# WHAT IS EXPECTED:
Copy the records that follow exactly, leaving nothing out.

Collected data
⁂
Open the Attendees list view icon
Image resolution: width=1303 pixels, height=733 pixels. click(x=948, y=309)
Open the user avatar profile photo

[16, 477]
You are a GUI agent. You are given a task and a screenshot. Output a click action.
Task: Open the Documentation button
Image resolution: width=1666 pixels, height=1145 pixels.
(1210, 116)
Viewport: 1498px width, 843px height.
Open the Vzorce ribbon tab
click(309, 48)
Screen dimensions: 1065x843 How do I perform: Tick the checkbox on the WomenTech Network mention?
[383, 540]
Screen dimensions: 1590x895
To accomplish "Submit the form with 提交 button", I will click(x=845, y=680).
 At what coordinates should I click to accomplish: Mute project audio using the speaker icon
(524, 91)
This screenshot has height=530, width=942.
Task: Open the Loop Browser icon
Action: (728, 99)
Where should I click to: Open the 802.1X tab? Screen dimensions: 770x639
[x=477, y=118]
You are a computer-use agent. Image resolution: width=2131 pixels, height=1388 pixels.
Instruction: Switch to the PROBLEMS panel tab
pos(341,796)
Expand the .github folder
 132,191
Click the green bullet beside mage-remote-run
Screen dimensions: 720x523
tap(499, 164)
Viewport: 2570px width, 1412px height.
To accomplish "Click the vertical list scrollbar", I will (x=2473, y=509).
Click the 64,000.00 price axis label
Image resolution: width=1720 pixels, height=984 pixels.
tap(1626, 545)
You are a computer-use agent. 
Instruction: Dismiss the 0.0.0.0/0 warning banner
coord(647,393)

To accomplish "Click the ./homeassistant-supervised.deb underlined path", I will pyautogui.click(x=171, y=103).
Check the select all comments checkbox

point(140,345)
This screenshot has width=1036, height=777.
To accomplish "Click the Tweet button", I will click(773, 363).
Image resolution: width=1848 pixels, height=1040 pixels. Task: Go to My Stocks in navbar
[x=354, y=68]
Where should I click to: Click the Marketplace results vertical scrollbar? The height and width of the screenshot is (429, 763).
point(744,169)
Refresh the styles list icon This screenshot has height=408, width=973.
⁂
# EXPECTED ANSWER:
Open the Attendees list view icon
Image resolution: width=1303 pixels, height=733 pixels. click(x=948, y=309)
Open the user avatar profile photo

[16, 477]
You are a GUI agent. You are given a task and a screenshot. Output a click action.
Task: Open the Documentation button
Image resolution: width=1666 pixels, height=1145 pixels.
(1210, 116)
Viewport: 1498px width, 843px height.
Open the Vzorce ribbon tab
click(309, 48)
Screen dimensions: 1065x843 How do I perform: Tick the checkbox on the WomenTech Network mention?
[383, 540]
Screen dimensions: 1590x895
To accomplish "Submit the form with 提交 button", I will click(x=845, y=680).
 At what coordinates should I click to accomplish: Mute project audio using the speaker icon
(524, 91)
This screenshot has height=530, width=942.
Task: Open the Loop Browser icon
Action: (728, 99)
Where should I click to: Open the 802.1X tab? Screen dimensions: 770x639
[x=477, y=118]
You are a computer-use agent. Image resolution: width=2131 pixels, height=1388 pixels.
Instruction: Switch to the PROBLEMS panel tab
pos(341,796)
Expand the .github folder
 132,191
Click the green bullet beside mage-remote-run
Screen dimensions: 720x523
tap(499, 164)
Viewport: 2570px width, 1412px height.
To accomplish "Click the vertical list scrollbar", I will (x=2473, y=509).
Click the 64,000.00 price axis label
Image resolution: width=1720 pixels, height=984 pixels.
tap(1626, 545)
You are a computer-use agent. 
Instruction: Dismiss the 0.0.0.0/0 warning banner
coord(647,393)

To accomplish "Click the ./homeassistant-supervised.deb underlined path", I will pyautogui.click(x=171, y=103).
Check the select all comments checkbox

point(140,345)
This screenshot has width=1036, height=777.
To accomplish "Click the Tweet button", I will click(773, 363).
Image resolution: width=1848 pixels, height=1040 pixels. Task: Go to My Stocks in navbar
[x=354, y=68]
Where should I click to: Click the Marketplace results vertical scrollbar? The height and width of the screenshot is (429, 763).
point(744,169)
Refresh the styles list icon This screenshot has height=408, width=973.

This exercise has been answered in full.